Chaque année, la bibliothèque départementale organise et anime dix réunions de secteurs décentralisées ; c’est l’occasion de visiter la bibliothèque d’accueil, d’aborder un thème de travail (l’accueil du public en 1996, le désherbage en 1997), de présenter un fonds de livres particulier. Mais il s’agit aussi – et c’est très important – d’un échange direct non seulement avec la BDP, mais entre les bibliothèques présentes. Menées depuis quatre ans, ces réunions ont, avec la mise en place d’un programme de formation bien intensifié, permis de développer des réseaux de proximité parmi les correspondants.
Un autre service, les navettes, est conçu de façon à développer un fonctionnement par zone géographique.
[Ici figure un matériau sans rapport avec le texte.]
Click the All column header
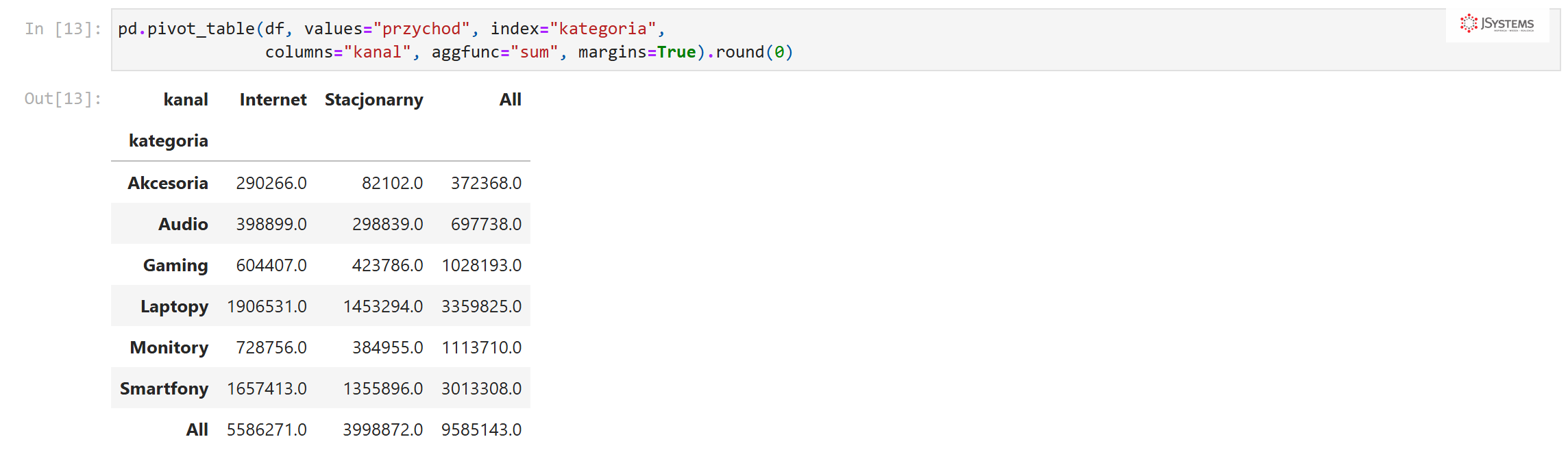The image size is (1568, 474). coord(511,100)
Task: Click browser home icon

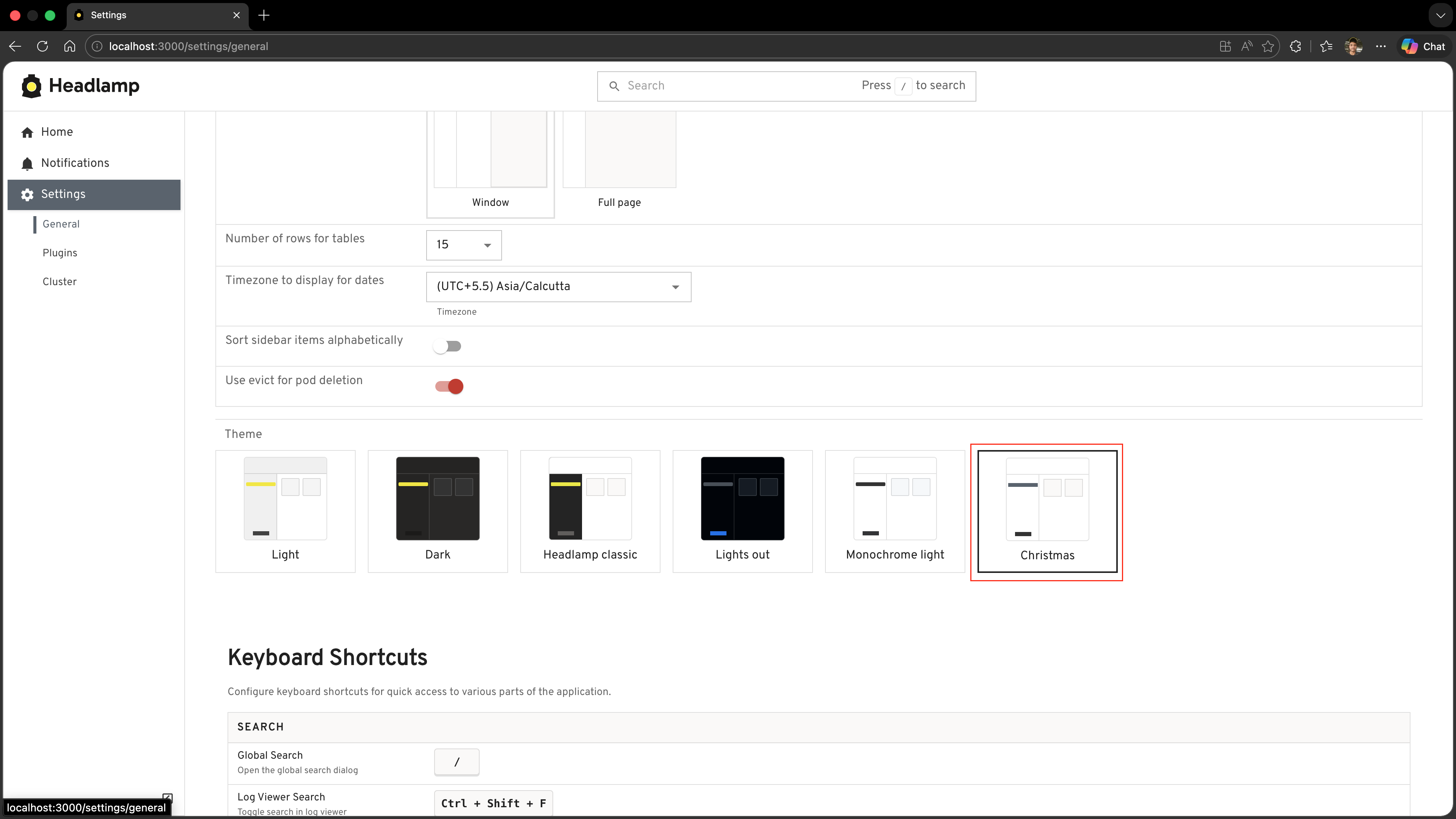Action: (x=69, y=46)
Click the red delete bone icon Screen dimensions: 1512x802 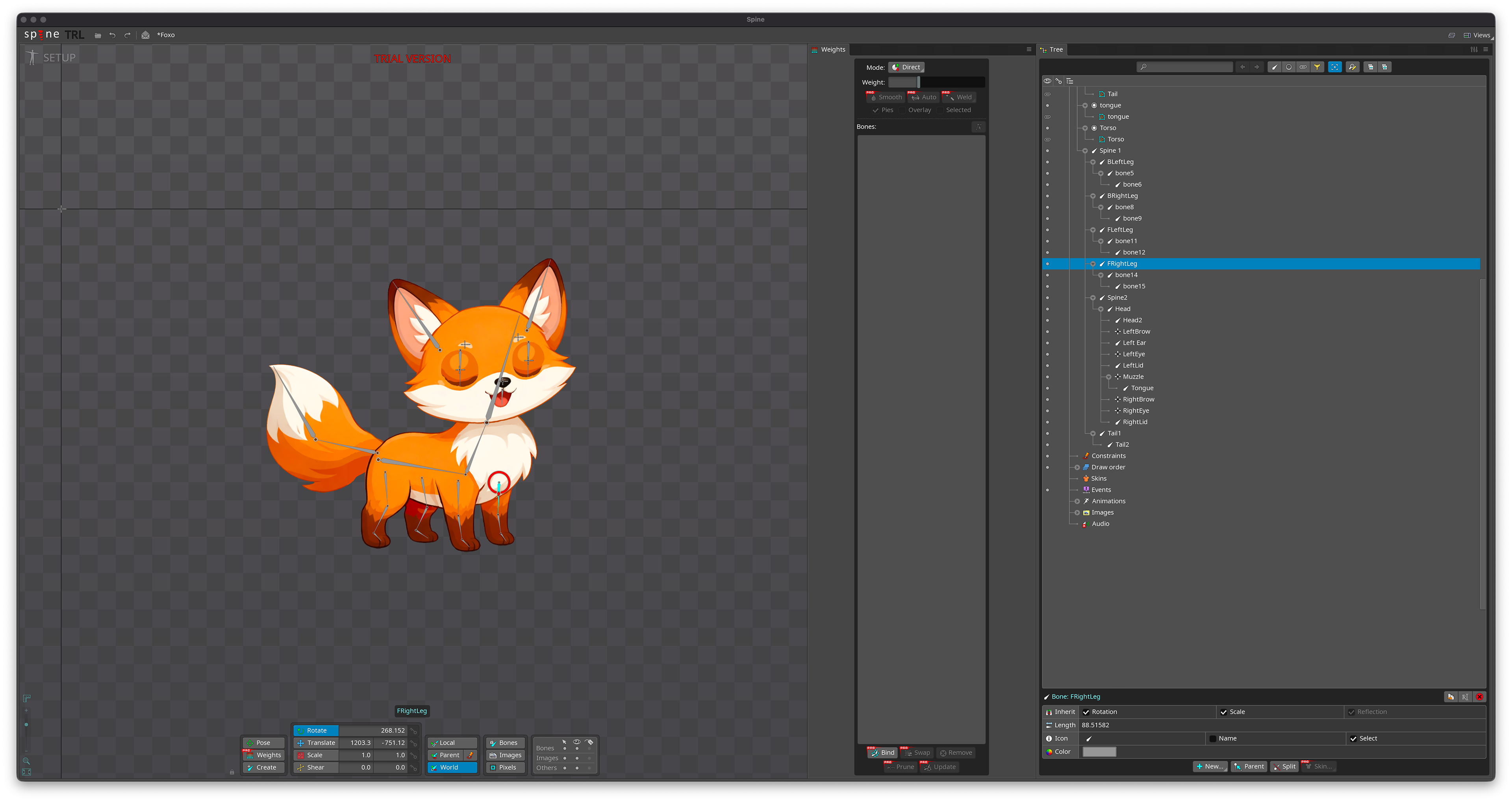[x=1480, y=697]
Ce système s’appuie sur une vingtaine de bibliothèques « relais-navettes », où la bibliothèque départementale dépose, pour quatre à sept communes environ, tous les quinze jours, les ouvrages réservés et récupère ceux qui sont demandés. Il correspond à une volonté de mettre en place un embryon de fonctionnement autour de points forts et de développer des habitudes de travail en commun autour de la bibliothèque relais-navette.
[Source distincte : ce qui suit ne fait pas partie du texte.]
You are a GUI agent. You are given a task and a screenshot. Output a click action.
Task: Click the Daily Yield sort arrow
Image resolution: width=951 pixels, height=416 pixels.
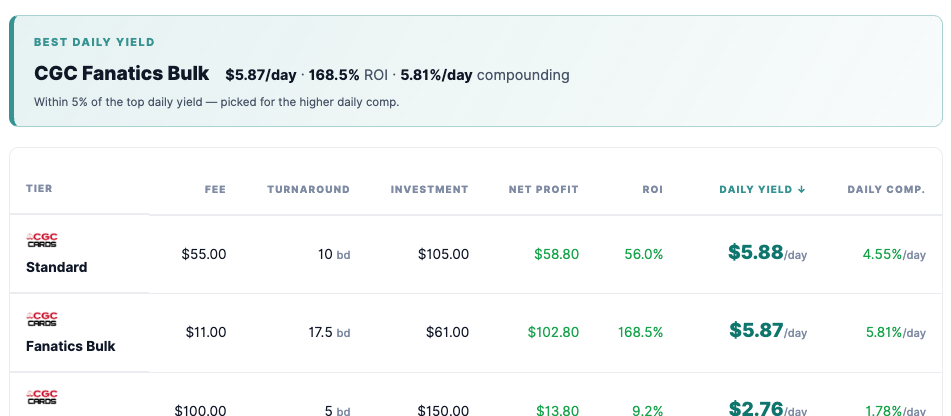point(801,189)
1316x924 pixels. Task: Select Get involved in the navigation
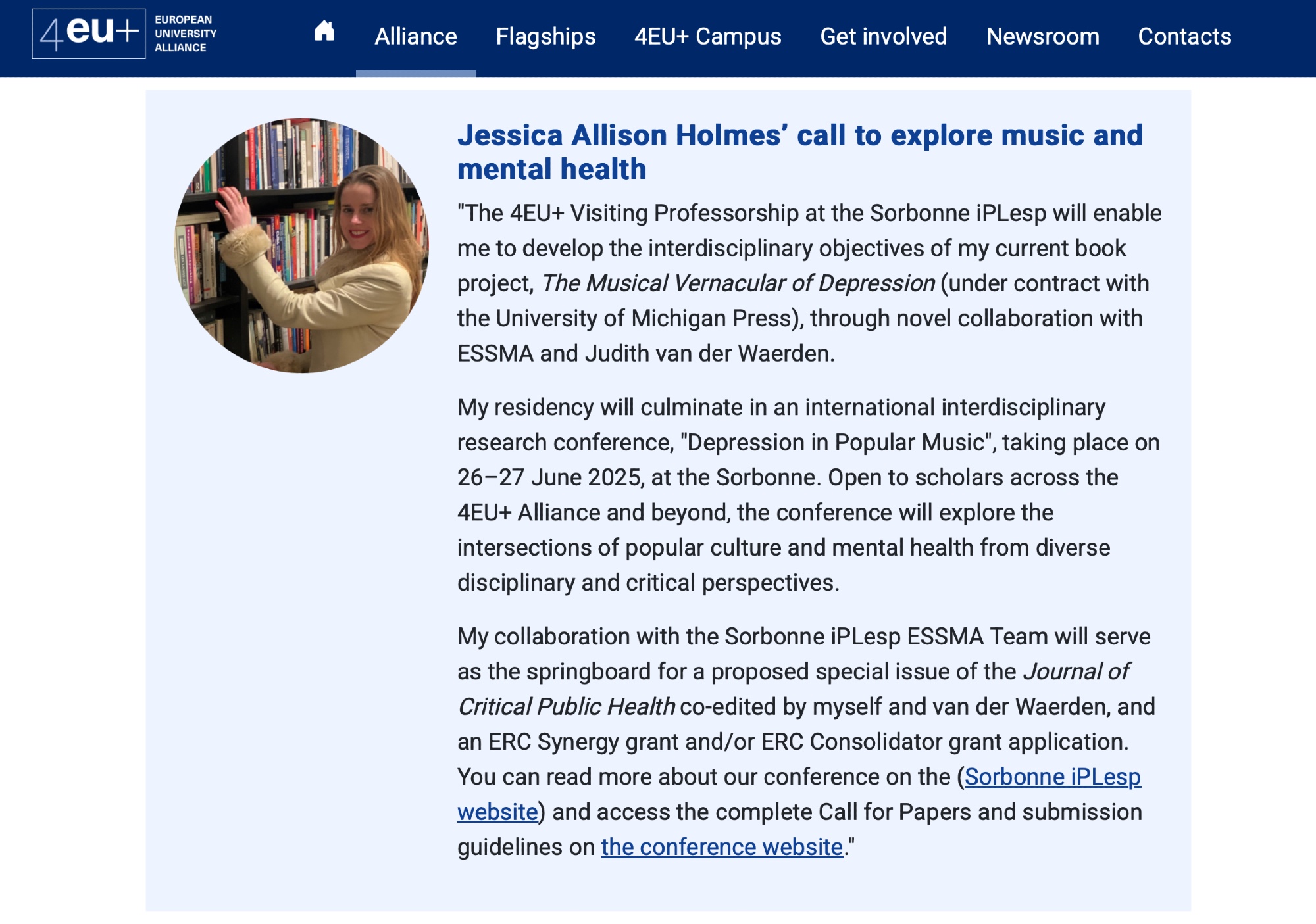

Ces expériences restent modestes, mais ont contribué à ce que les correspondants des bibliothèques locales prennent conscience de leur appartenance à un ensemble plus vaste. Mais sera-t-il facile de passer à un stade plus organisé, plus institutionnel ?
Dix ans après, un bilan en demi-teinte
Malgré toutes les évolutions intervenues depuis dix ans dans les bibliothèques départementales de prêt de Bretagne, malgré l’évolution des bibliothèques locales, force est bien de constater qu’il reste un long chemin à parcourir… Aucun département breton n’est doté d’un plan ni d’un schéma de développement de la lecture. Plus globalement, la Bretagne accuse toujours un certain retard en matière de bibliothèques publiques.
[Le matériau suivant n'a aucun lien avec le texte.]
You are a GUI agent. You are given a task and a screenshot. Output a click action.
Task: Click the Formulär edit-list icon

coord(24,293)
Avec la décentralisation, chaque département a eu l’occasion d’inventer une politique de lecture publique… mais aucun texte ne lui donne de véritable obligation. L’inexistence d’une loi sur les bibliothèques en France ajoute à ces incertitudes ; il n’y a pas d’organisation définie d’un réseau (ou de réseaux) de lecture publique sur le territoire, en relation avec les différents échelons territoriaux du pouvoir politique. Il est d’autant plus difficile de l’imaginer que la décentralisation a également posé le principe de la non-hiérarchisation entre les collectivités. Si l’on imagine mal un retour en arrière – en Bretagne tout particulièrement, où on regarde souvent les initiatives de l’État avec circonspection – peut-on ignorer la question de développements très inégaux ? Peut-on l’admettre si l’on considère que l’accès à la lecture, et plus généralement à la culture, est un droit de chaque citoyen ?
La question de l’aménagement culturel du territoire est toujours en suspens, et n’a pas été véritablement intégrée dans un débat plus large sur l’organisation de l’espace et la répartition des compétences entre État, région et département. On peut se réjouir, qu’en Bretagne, la réflexion initiée par l’Agence de coopération des bibliothèques de Bretagne et la Direction régionale des affaires culturelles, en collaboration avec la ville de Rennes sur le statut de la bibliothèque municipale à vocation régionale, relance ce débat sur le terrain des bibliothèques.